Before World War II then, medicine was a cottage industry financed mostly by wealthy patients and philanthropists. Most people were uninsured and paid out-of-pocket or in kind for medical services. The health manufacturing industry didn’t exist because there wasn’t enough medical technology to support one, and the government was uninvolved other than through licensing and tax laws.
Then came the information boom. By the early 1940s, X-rays, ECGs, and the four major blood groups were discovered along with insulin, sulfa, penicillin and anaesthetics. Doctors became a symbol of healing. In her memoir, crime novelist PD James recounted the birth of Britain’s National Health Service (free public healthcare) in the 1940s. She said it removed a weight of anxiety from her shoulders due to her mother’s ill health, but added that people expected the program’s annual cost to drop as the nation became healthier year after year. No one, she said, dreamed that it would ever be possible to transplant kidneys and hearts, to overcome infertility. No one dreamed of managing chronic diseases like AIDS. No one dreamed that so many would live for so long.

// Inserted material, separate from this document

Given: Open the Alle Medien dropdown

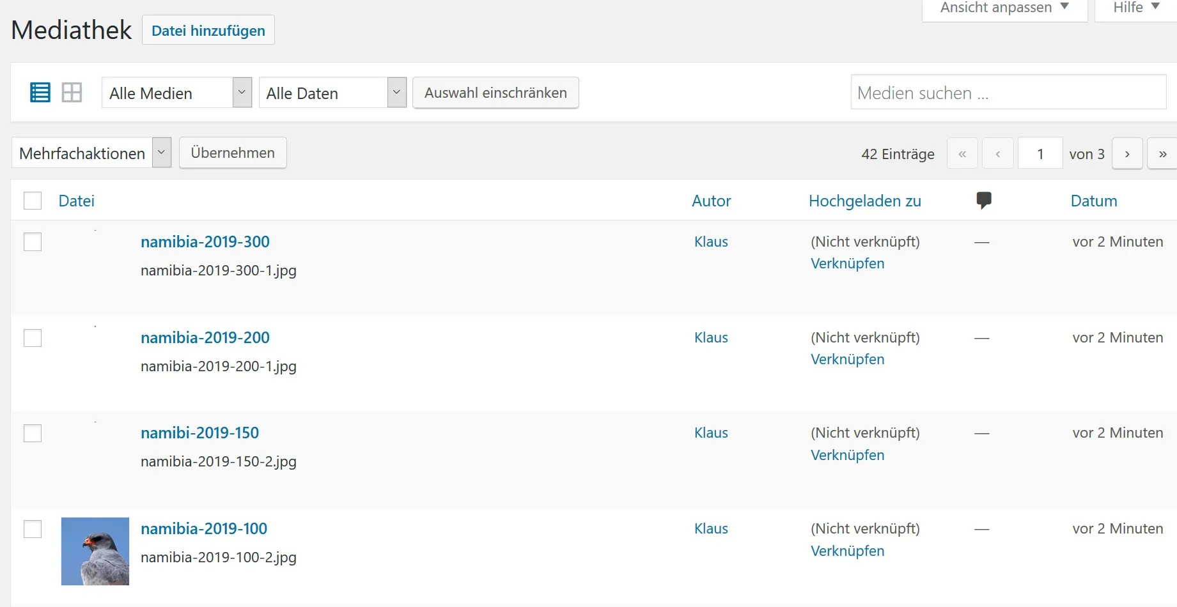Looking at the screenshot, I should [176, 93].
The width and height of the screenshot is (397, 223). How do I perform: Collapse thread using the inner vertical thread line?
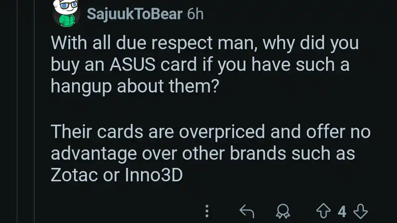(x=34, y=132)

In the 1950s and ‘60s, major advances were made in surgery, radiation, chemotherapy, organ transplants, and tranquilisers. The body of medical knowledge was now too large for any one person to grasp, and doctors began to specialise. With the rise of new technology, specialisation, insurance coverage, and unregulated payments for doctors’ fees, medicine started looking attractive to outside investors. By the late 1960s, Wall Street was investing in for-profit healthcare facilities. Private capital became a major player in the system, mostly in insurance companies and healthcare technology manufacturers. Multinational healthcare companies developed and, one could only say, thrived; in US-based Humana, for example, an original $8 share in 1968 was worth $336 by 1980.
And now? Now healthcare is just one more multi-billion dollar industry among many, its nature incontrovertible. Medical schools offer joint MD-MBA degrees. Business school graduates hold top jobs in medical organisations. Healthcare policies are laid out by business school professors and economists. As a business, the healthcare industry develops and promotes ever-changing products, ‘medicalises’ problems by advertising all kinds of conditions, stimulates interest in cures, builds consumer demand (remember when no one other than celebrities thought to whiten their teeth?), and tries to get people out to the doctor more.
But where the profession of healthcare was based on the trust that your doctor was acting in your best interests, the business of healthcare is not. A national survey of physicians published in The New England Journal of Medicine in 2007 found that 94% have “a relationship” with the pharmaceutical industry, medical device industry, or other related industries. Which brings us back to Hartzband and Groopman’s concerns. Now there’s an element of unknowing between you and your doctor: is your physician prescribing you a drug or recommending a cancer treatment or rest home because that’s what you need, or because he or she is trying to meet a monthly target?
The value of health, of mental and physical well-being that was at the centre of medicine for hundreds of years, was that an end unto itself in the profession of medicine? In the business of medicine, that value has become a means to an end: fixing the living to make a killing.